The Drawer Boy received its London premiere at Finborough Theatre on 19 June 2012, with John Bett, Neil McCaul and Simon Lee Phillips, directed by Eleanor Rhode. The revival was produced by London theatre company Snapdragon Productions.

==Basis==

The Drawer Boy (1999) by Michael Healey revisits the origins of an alternative Canadian theatre - the collective creation of The Farm Show in 1972 by Theatre Passe Muraille. As the National Arts Centre programme for The Drawer Boy explains:

"In the 1970s a group of actors, including The Drawer Boy's director, Miles Potter and actor David Fox, who plays Angus in The Drawer Boy, working with Paul Thompson, the Artistic Director of Passe Muraille, headed into the rural heartland of southern Ontario and, after interviewing local farmers and their families, created a landmark Canadian theatrical event: The Farm Show. Almost two and a half decades later, Michael Healey went to work as an actor at the Blyth Festival and came into contact with many of the farmers and members of the local community whose stories had served as inspiration for The Farm Show. The longevity of the impact of that experience, in turn, inspired the playwright to write his tribute to the power of art, The Drawer Boy."

== Awards ==
The Drawer Boy won the 1999 Governor General’s Literary Award for English-language drama.

==Reviews==

Joel Greenberg states in his theatre review for Aisle Say, "Thirty years ago, when The Farm Show was first created - it is the inspiration for Healey's play - no one in the local theatre community would have guessed that such movement was possible. That was a time when the 'underground' and the 'mainstream' were separated by a gulf too wide to consider negotiable. Happily, time has provided a bridge that makes such distinctions increasingly irrelevant." Canadian novelist and poet Michael Ondaatje believes that "it is one of the few plays to create an authentic tradition in our culture," and former Globe and Mail critic Kate Taylor states that it "is fast turning into a Canadian classic."

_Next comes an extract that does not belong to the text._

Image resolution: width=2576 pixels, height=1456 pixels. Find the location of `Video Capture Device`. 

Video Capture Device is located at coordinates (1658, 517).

The London premiere of the play, presented by Snapdragon Productions at the Finborough Theatre, was praised by the critics. The Guardian called the play "a landmark in Canadian theatre", and The Stage praised the play as a "modern classic in the making". In her five-star review for WhatsOnStage.com, Amy Stow praised the production as "delicately and sympathetically approached by director Eleanor Rhode, who skilfully draws out the humour within each relationship, and creates an immersive world which the audience can simply sink into."

==Film adaptation==
Arturo Pérez Torres and Aviva Armour-Ostroff directed the 2017 film adaption The Drawer Boy. The film was shot in Ontario, starring Stuart Hughes as Angus, Richard Clarkin as Morgan, and Jakob Ehman as Miles. It won best feature at several festivals including the Canadian Film Festival, the Heartland Film Festival and the Anchorage International Film Festival. The film was released in theaters and on Video on Demand in November 2018 by the streaming media service HighballTV.